Let me see if I can help here, maybe a peer-discussion (from
chimpanzee to chimpanzee so to say ;-) will work better than
inter-species communication with homo sapiens.

On Fri, 24 May 2002, mark wrote:

> " 'perldoc' is not recognised as an internal or external command, operable
> program or batch file "

I don't use Windows (anymore -- thank goodness:-), but I should think
that any self-respecting Perl port (or is it a distribution?) would
include perldoc... Try searching for it maybe.

> transliterate : Websters New World : to write in the characters of another
> alphabet.

transliterate : Unix Old Regexen : to replace characters from one set
with those from another.

>
> The c/ switch passes over the characters in the scalar found in "pat1"
> leaving them unchanged and renders all others to hex. ($value=~tr/pat1//c;)

The /c switch, as far as I understand it, "inverts" the character set
pat1, that is, if you had tr/pat1/pat2/ that would replace the
characters in pat1 with those in pat2, and if you had tr/pat1/pat2/c
that would replace all the characters NOT in pat1.

I am not sure what you mean by "render in hex", but I'm fairly sure
that it has nothing to do with /c... Maybe you want to read this part
of the discussion again:

> > In my example hex was used to represent characters that can't be
> > displayed just like "A", "\x41" and "\101" are all different
> > representations of the character 'A' and "\t", "\x09", "\011" and "\cI"
> > are all ways to represent the TAB character.

>
> The /d deletes all characters not found in pat1.

The /d switch asks Perl to delete the characters found in pat1 (if
that is what we shall call it) for which no replacements could be
found in pat2 -- that is, if pat1 is longer than pat2, the "excess"
characters are deleted.

(The "not" in that sentence comes from the /c, not the /d)

So, I hope this sheds some light on the matter.
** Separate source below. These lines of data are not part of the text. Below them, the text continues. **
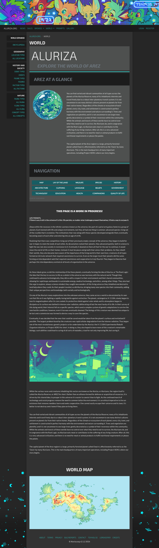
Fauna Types (19, 99)
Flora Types (19, 106)
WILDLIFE (79, 183)
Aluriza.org (10, 28)
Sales (30, 28)
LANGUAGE (79, 188)
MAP (41, 183)
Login (141, 28)
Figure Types (19, 78)
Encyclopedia (19, 45)
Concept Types (18, 112)
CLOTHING (60, 188)
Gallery (70, 28)
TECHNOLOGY (41, 193)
If it doesn't, go read
perlre either with your local perldoc or wherever.

And if any of the Homo Sapiens (whatever is the plural of that?), or
any other greater beings around happens to find a mistake in this
post, please do point it out :-)

HTH,

        Elias

-- 
"There are people who don't like capitalism, and there are people who don't like PCs,
but there's no one who likes the PC who doesn't like Microsoft."